While Markdown is designed to be easy to read and write, as you will see in @sec-source-editor, it still requires learning new syntax.
Therefore, if you're new to computational documents like `.qmd` files but have experience using tools like Google Docs or MS Word, the easiest way to get started with Quarto in RStudio is the visual editor.
In the visual editor you can either use the buttons on the menu bar to insert images, tables, cross-references, etc. or you can use the catch-all <kbd>⌘ /</kbd> shortcut to insert just about anything.
Inserting images and customizing how they are displayed is also facilitated with the visual editor.
You can either paste an image from your clipboard directly into the visual editor (and RStudio will place a copy of that image in the project directory and link to it) or you can use the visual editor's Insert \> Figure / Image menu to browse to the image you want to insert or paste it's URL.
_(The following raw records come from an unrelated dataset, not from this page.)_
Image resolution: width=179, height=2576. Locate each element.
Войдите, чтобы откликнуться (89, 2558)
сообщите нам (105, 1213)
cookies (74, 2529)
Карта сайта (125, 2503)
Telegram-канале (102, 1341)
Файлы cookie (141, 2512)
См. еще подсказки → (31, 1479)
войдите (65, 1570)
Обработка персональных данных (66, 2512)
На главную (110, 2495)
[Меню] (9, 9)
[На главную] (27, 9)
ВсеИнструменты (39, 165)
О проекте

In addition, using the same menu you can resize the image as well as add a caption, alternative text, and a link.
The visual editor has many more features that we haven't enumerated here that you might find useful as you gain experience authoring with it.
Most importantly, while the visual editor displays your content with formatting, under the hood, it saves your content in plain Markdown and you can switch back and forth between the visual and source editors to view and edit your content using either tool.
4. In the visual editor, go to Insert \> Citation and insert a citation to the paper titled [Welcome to the Tidyverse](https://joss.theoj.org/papers/10.21105/joss.01686) using its DOI (digital object identifier), which is [10.21105/joss.01686](https://doi.org/10.21105/joss.01686). Render the document and observe how the reference shows up in the document. What change do you observe in the YAML of your document?
You can also edit Quarto documents using the Source editor in RStudio, without the assist of the Visual editor.
While the Visual editor will feel familiar to those with experience writing in tools like Google docs, the Source editor will feel familiar to those with experience writing R scripts or R Markdown documents.
The Source editor can also be useful for debugging any Quarto syntax errors since it's often easier to catch these in plain text.
The guide below shows how to use Pandoc's Markdown for authoring Quarto documents in the source editor.
4. Create a document in a Google doc or MS Word (or locate a document you have created previously) with some content in it such as headings, hyperlinks, formatted text, etc.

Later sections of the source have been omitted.